## Listed entries
*** Begin section ***

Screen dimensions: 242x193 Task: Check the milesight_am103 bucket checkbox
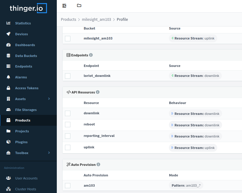[x=68, y=39]
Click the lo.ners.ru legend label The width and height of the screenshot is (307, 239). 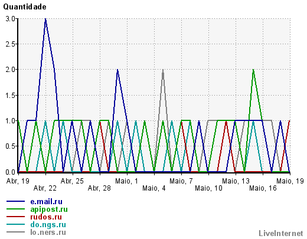pos(48,233)
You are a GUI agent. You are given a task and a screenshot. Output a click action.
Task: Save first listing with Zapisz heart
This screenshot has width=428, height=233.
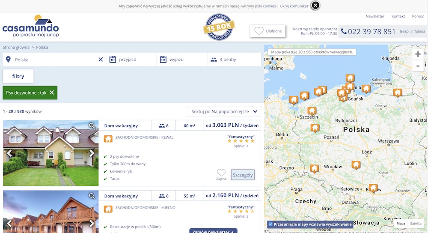[x=221, y=174]
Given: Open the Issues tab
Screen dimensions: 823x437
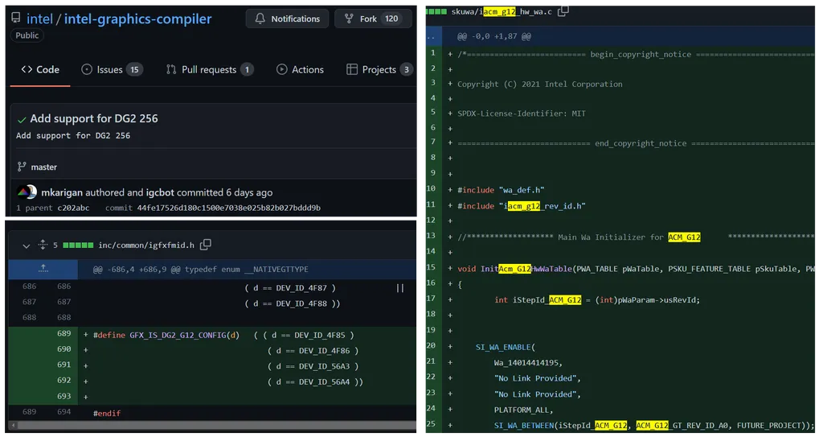Looking at the screenshot, I should 112,69.
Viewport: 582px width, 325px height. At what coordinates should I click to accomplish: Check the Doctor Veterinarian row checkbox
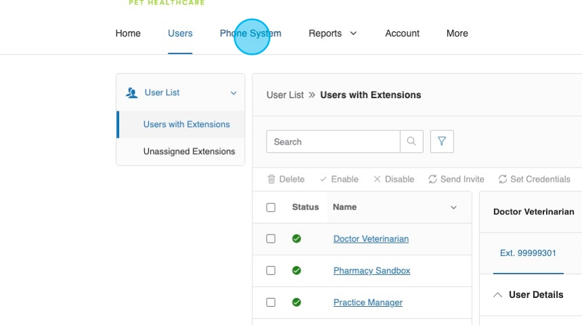click(271, 239)
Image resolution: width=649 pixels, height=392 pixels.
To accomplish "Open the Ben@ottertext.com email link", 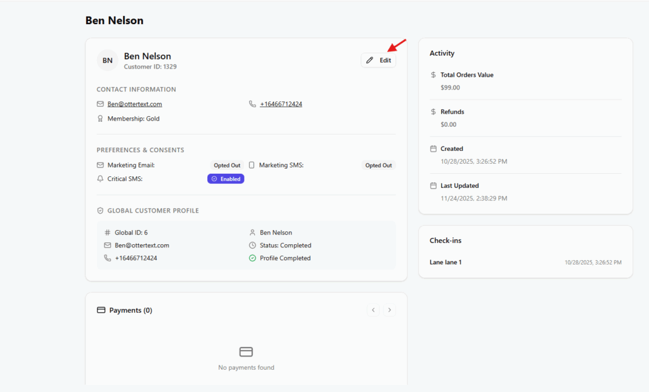I will (x=134, y=104).
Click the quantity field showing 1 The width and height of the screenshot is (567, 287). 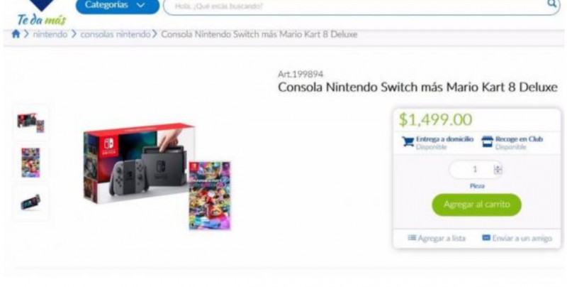click(x=475, y=170)
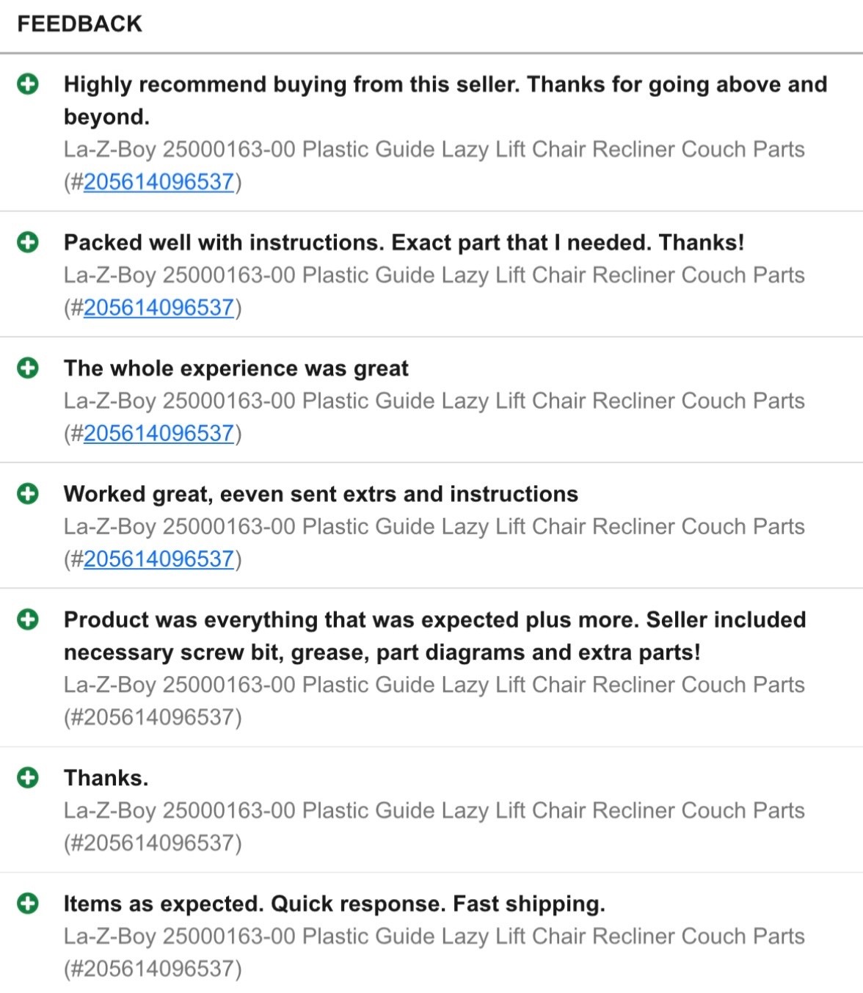Tap the green icon beside "Worked great" review
The width and height of the screenshot is (863, 993).
click(28, 494)
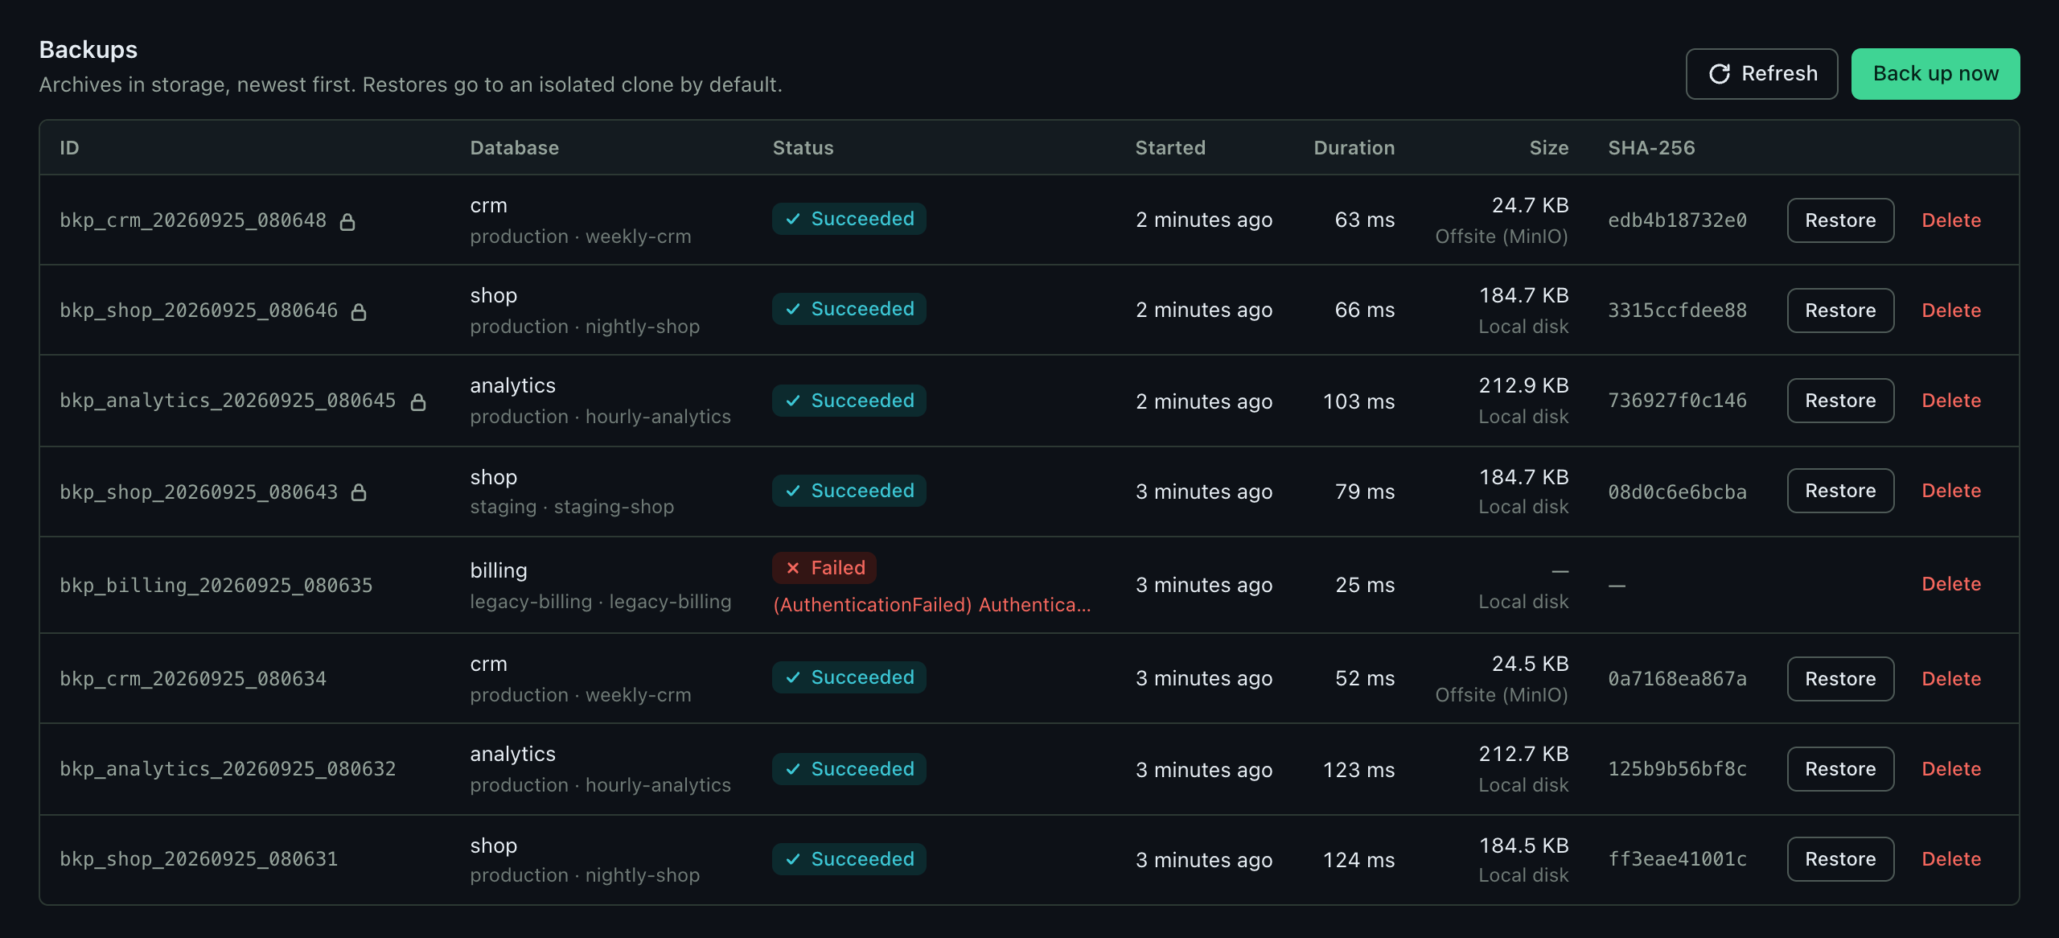Click the circular arrow icon in Refresh
2059x938 pixels.
pyautogui.click(x=1720, y=74)
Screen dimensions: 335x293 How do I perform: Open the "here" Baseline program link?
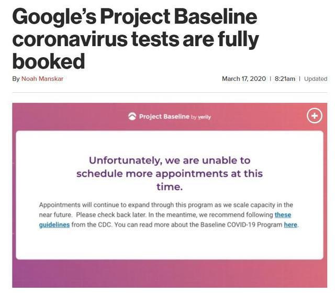click(291, 225)
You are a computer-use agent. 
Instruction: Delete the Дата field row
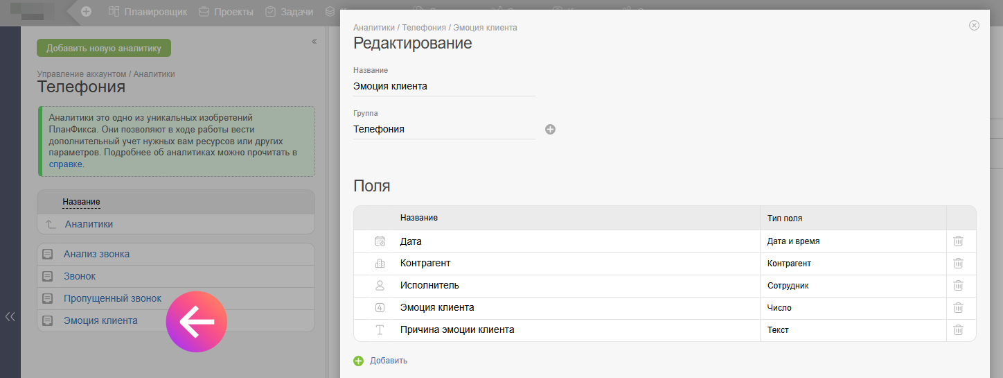pyautogui.click(x=958, y=241)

*** End section ***

## Task to carry out
Copy exactly the lines from the one containing "Screen dimensions: 335x293" to the end of the records, both included, and leave the pictures out.

## Finished exercise
Screen dimensions: 335x293 How do I perform: Open the "here" Baseline program link?
click(291, 225)
You are a computer-use agent. 
Instruction: Delete the Дата field row
pyautogui.click(x=958, y=241)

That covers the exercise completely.